Once the line containing "Given: Click the Brazil flag icon" is reached, copy it and every line after it exactly, to the end of the material, without pictures.

----

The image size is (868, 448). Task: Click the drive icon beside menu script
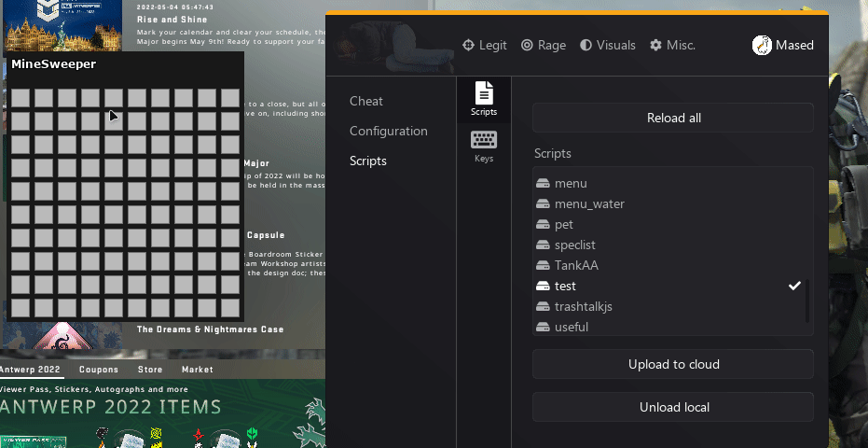click(544, 184)
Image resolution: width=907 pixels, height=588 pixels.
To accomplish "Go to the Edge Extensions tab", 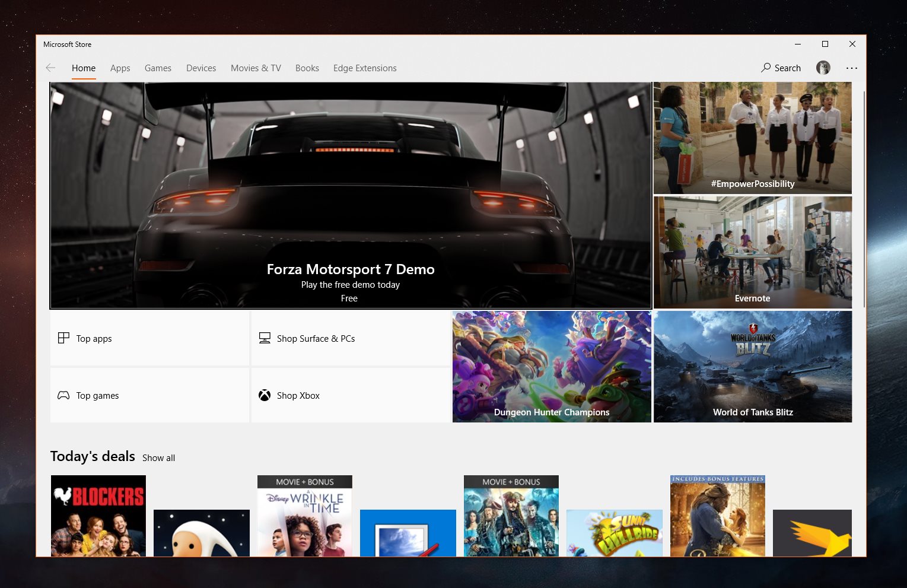I will 365,68.
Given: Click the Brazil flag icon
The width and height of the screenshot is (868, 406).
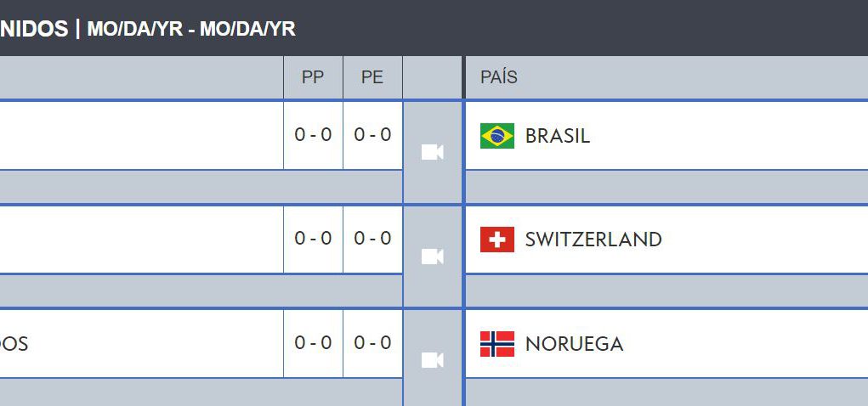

----

Exercise output:
Given: Click the Brazil flag icon
The width and height of the screenshot is (868, 406).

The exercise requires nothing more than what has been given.